If you find yourself adopting an architecture whose fundamental features depend on a remote Internet call for every request, think very carefully about your application before deciding if you can live with the consequences.
Consuming the webservices is more efficient because there are a lot more things you can do to scale your webservices and webserver (via caching, etc.). By consuming the middle layer, you also have the options to change the returned data format (e.g. you can decide to use JSON rather than XML). Scaling database is much harder (involving replication, etc.) so in general, reduce hits on DB if you can.
There is not enough information to be able to say for sure in the general case.

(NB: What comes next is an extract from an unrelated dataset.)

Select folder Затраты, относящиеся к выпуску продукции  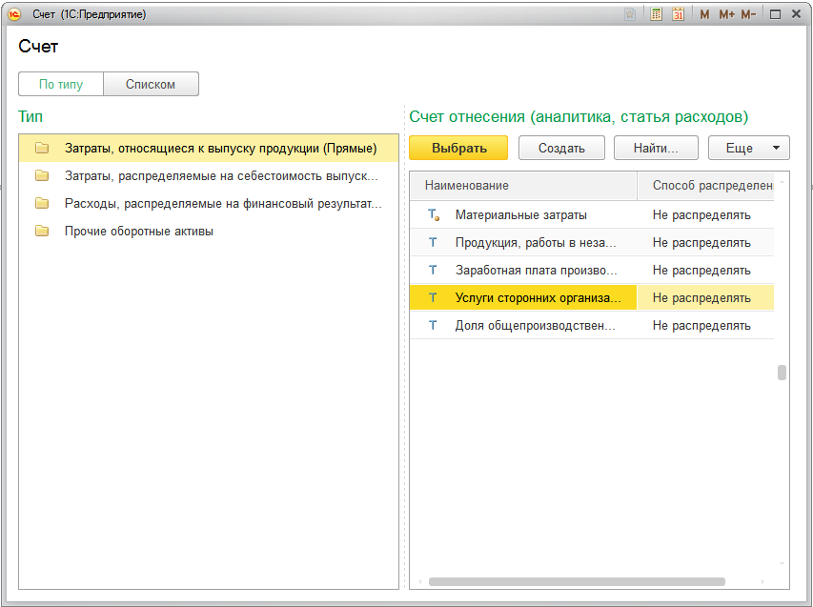click(x=220, y=149)
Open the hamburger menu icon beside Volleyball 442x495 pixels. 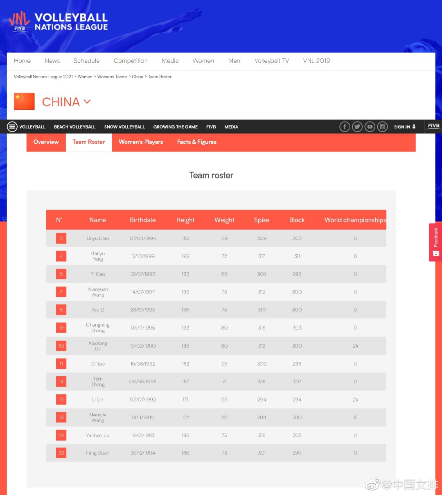(12, 127)
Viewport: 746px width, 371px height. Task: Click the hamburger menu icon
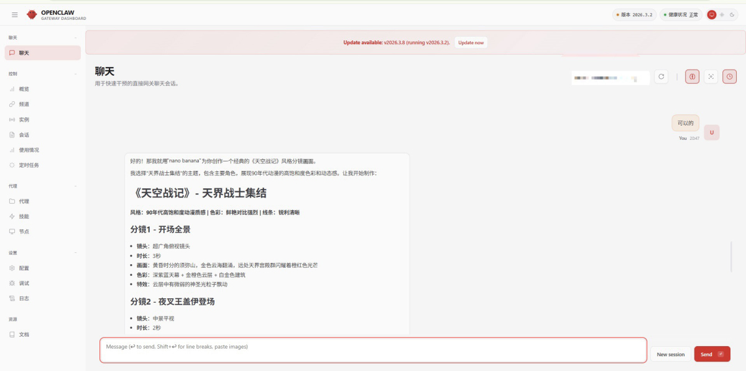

Why don't you do some tests and find out? Since it sounds like you are using python you will probably want to use the timeit module.

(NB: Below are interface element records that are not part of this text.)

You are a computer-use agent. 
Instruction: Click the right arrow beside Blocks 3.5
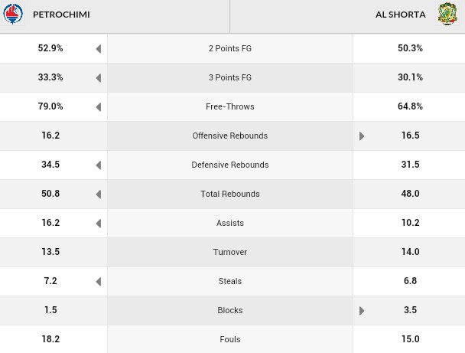coord(362,311)
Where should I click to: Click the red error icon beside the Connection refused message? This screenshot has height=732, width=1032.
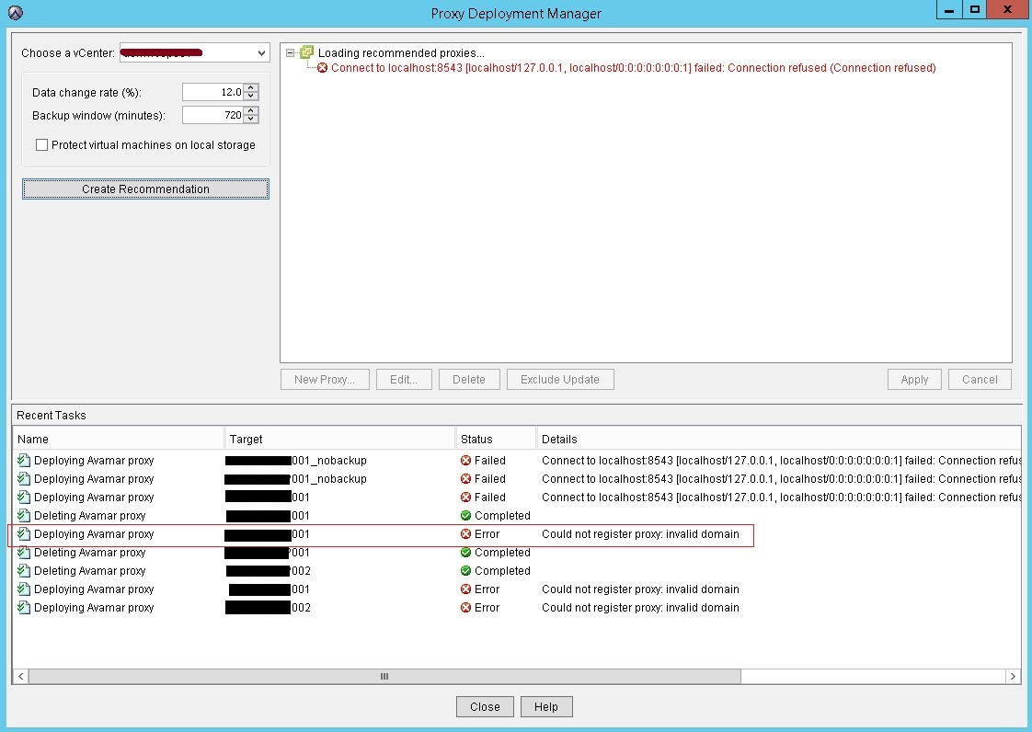(x=322, y=67)
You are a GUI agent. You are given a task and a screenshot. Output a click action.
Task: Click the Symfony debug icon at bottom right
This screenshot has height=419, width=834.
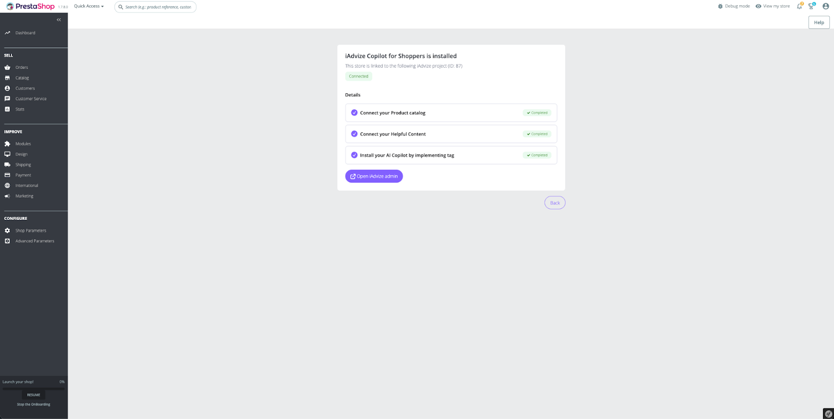click(828, 414)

Some things that could effect the result:
Performance of the web service you are using
Reliability of the web service you are using
Distance between servers
Amount of data being returned
I would guess that if it is cacheable, that a cached version of the data will be faster, but that does not necessarily mean using a local RDBMS, it might mean something like memcached or an in memory cache in your application.
It depends - who is calling the web service? Is the web service called every time the user hits the page? If that's the case I'd recommend introducing a caching layer of some sort - many web service API's throttle the amount of hits you can make per hour.

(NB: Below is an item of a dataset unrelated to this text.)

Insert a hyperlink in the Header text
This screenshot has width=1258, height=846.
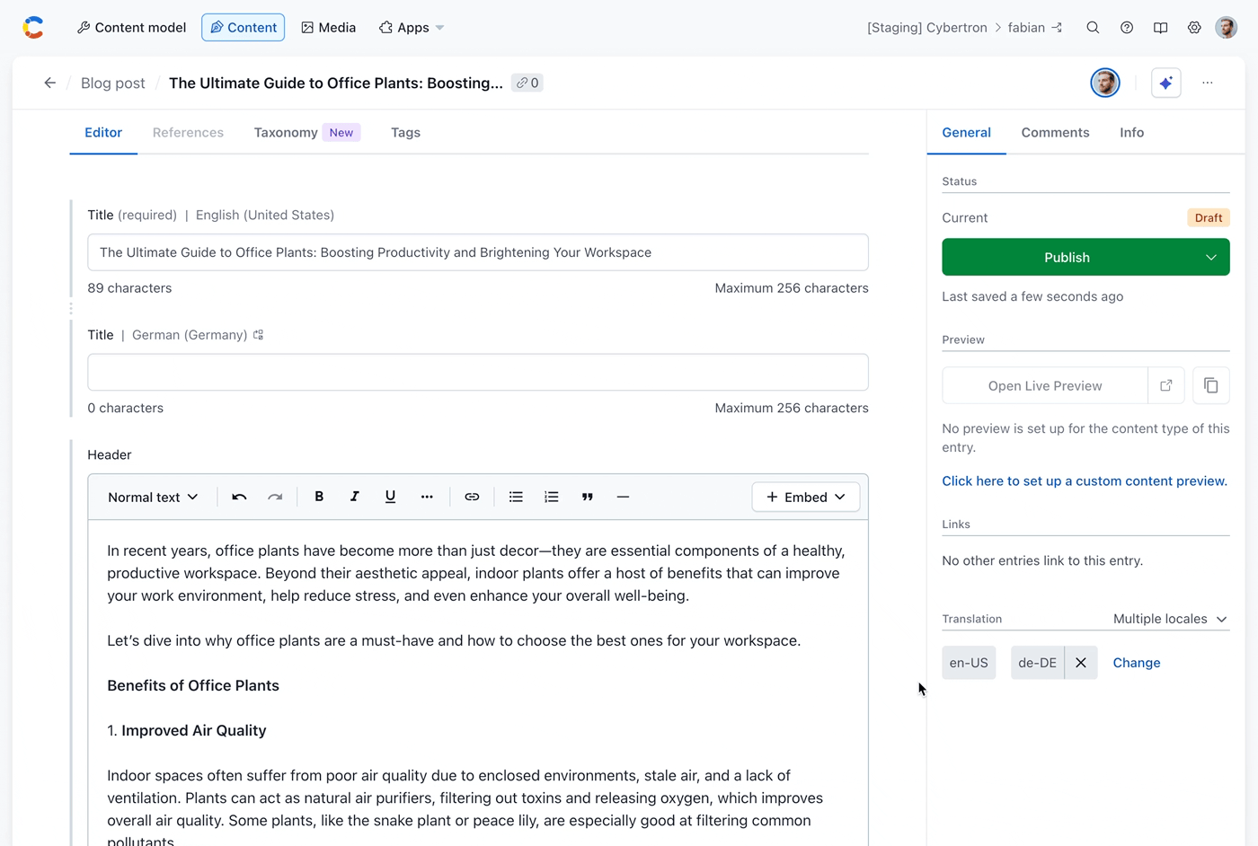[472, 497]
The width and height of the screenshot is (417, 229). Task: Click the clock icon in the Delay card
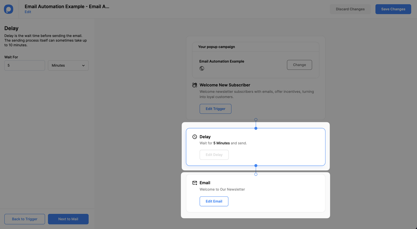pos(194,136)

Whether you choose to parse the cached XML on the fly or call the data from a database probably won't matter (unless we are talking enterprise scaling here). Personally, I'd much rather make a simple SQL call than write a DOM Parser (which is much more prone to exceptional scenarios).
It depends from case to case, you'll have to measure (or at least make an educated guess).
You'll have to consider several things.
Web service
it might hit database itself
it can be cached
it will introduce network latency and might be unreliable
or it could be in local network and faster than accessing even local disk
DB
might be slow since it needs to access disk (although databases have internal caches, but those are usually not targeted)
should be reliable
Technology itself doesn't mean much in terms of speed - in one case database parses SQL, in other XML parser parses XML, and database is usually acessed via socket as well, so you have both parsing and network in either case.
Caching data in your application if applicable is probably a good idea.
As a few people have said, it depends, and you should test it.
Often external services are slow, and caching them locally (in a database in memory, e.g., with memcached) is faster. But perhaps not.
Fortunately, it's cheap and easy to test.
Test definitely. As a rule of thumb, XML is good for communicating between apps, but once you have the data inside of your app, everything should go into a database table. This may not apply in all cases, but 95% of the time it has for me. Anytime I ever tried to store data any other way (ex. XML in a content management system) I ended up wishing I would have just used good old sprocs and sql server.
It sounds like you essentially want to cache results, and are wondering if it's worth it. But if so, I would NOT use a database (I assume you are thinking of a relational DB): RDBMSs are not good for caching; even though many use them. You don't need persistence nor ACID.
If choice was between Oracle/MySQL and external web service, I would start with just using service.
Instead, consider real caching systems; local or not (memcache, simple in-memory caches etc).
Or if you must use a DB, use key/value store, BDB works well. Store response message in its serialized form (XML), try to fetch from cache, if not, from service, parse. Or if there's a convenient and more compact serialization, store and fetch that.